EXERCICES >>
1 – Transcrivez fidèlement le passage de l'article sur la page Instagram Crush UQAM qui va de « Le cupidon moderne » jusqu'à « confort de l’anonymat. » inclus.
2 – Rédigez la suite de l'article sur la page Instagram Crush UQAM, en reprenant immédiatement après sa dernière phrase.

Le cupidon moderne de l’UQAM

« Besoin d’aide pour approcher ton crush ? UQAM crush est là for y’all  [pour vous tous]. » Pour les célibataires de l’université, il y a Crush UQAM, une page Instagram qui publie des confessions romantiques anonymes. Certain(e)s déplorent toutefois les risques de diffamation associés à cette page. 

Sous la question « Ton crush ? » du formulaire Google du compte Instagram @crushuqam se retrouvent des déclarations d’amour qui sont publiées régulièrement sur la page. Crush UQAM s’autoproclame comme une « expérience sociale » où la communauté étudiante peut partager ses coups de cœur dans le confort de l’anonymat. 

« DANIEL EN BIO. Quand y s’attache les cheveux il a l’air d’un dieu grec [sic] »; « Maïté… gros crush sur toi depuis les inis en sexo ton vibe est incroyable [sic] »; « Églantine… <3 »; « Myriam dans mes cours de marketing, t’es vraiment belle et t’as l’air vraiment cool haha ! »; « Anne en rp t’es vrm belle, tu t’habilles trop bien. marie-moi [sic] », peut-on y lire.

DONNÉES FOURNIES >>
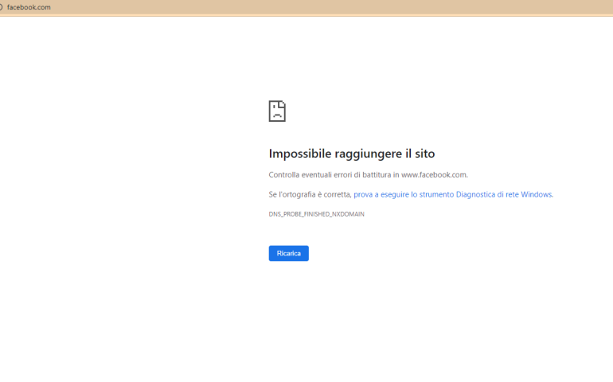Open the Diagnostica di rete Windows link

tap(452, 194)

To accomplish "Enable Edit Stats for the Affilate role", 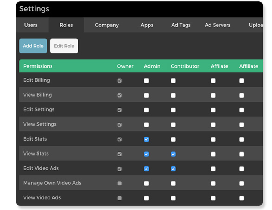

RÉPONSES PAR EXERCICE >>
1 –
Le cupidon moderne de l’UQAM

« Besoin d’aide pour approcher ton crush ? UQAM crush est là for y’all  [pour vous tous]. » Pour les célibataires de l’université, il y a Crush UQAM, une page Instagram qui publie des confessions romantiques anonymes. Certain(e)s déplorent toutefois les risques de diffamation associés à cette page. 

Sous la question « Ton crush ? » du formulaire Google du compte Instagram @crushuqam se retrouvent des déclarations d’amour qui sont publiées régulièrement sur la page. Crush UQAM s’autoproclame comme une « expérience sociale » où la communauté étudiante peut partager ses coups de cœur dans le confort de l’anonymat.

2 –
Certaines personnes lancent des bouteilles à la mer, cherchant les coordonnées d’une personne qu’ils ont croisée. En mai dernier, une personne partage qu’il ou elle cherche quelqu’un particulièrement de son goût qui écoutait un film aux résidences universitaires René-Lévesque. Huit jours plus tard, la personne concernée publie une confession : « Je suis la fille qui regardait le film […] commente le post pour savoir t’es qui ». 

Quand la page provoque un malaise

Crush UQAM ne fait cependant pas l’unanimité, notamment parce que les noms complets des personnes visées par les confessions sont parfois affichés. Dans les stories du 27 novembre dernier, les abonné(e)s ont exprimé leur opinion sur le sujet. « Pas tout le monde veut son nom affiché sur un post… [sic] »; « Le droit à l’intimité + Harcèlement sex = bof. [sic] »; « C’est cringe de voir ton nom/prénom sur une page insta de monde pas capable de “cruiser” [sic] »; « les commentaires like “remplis moi de ta deche” ça peut être une micro agression [sic] », commentent des internautes.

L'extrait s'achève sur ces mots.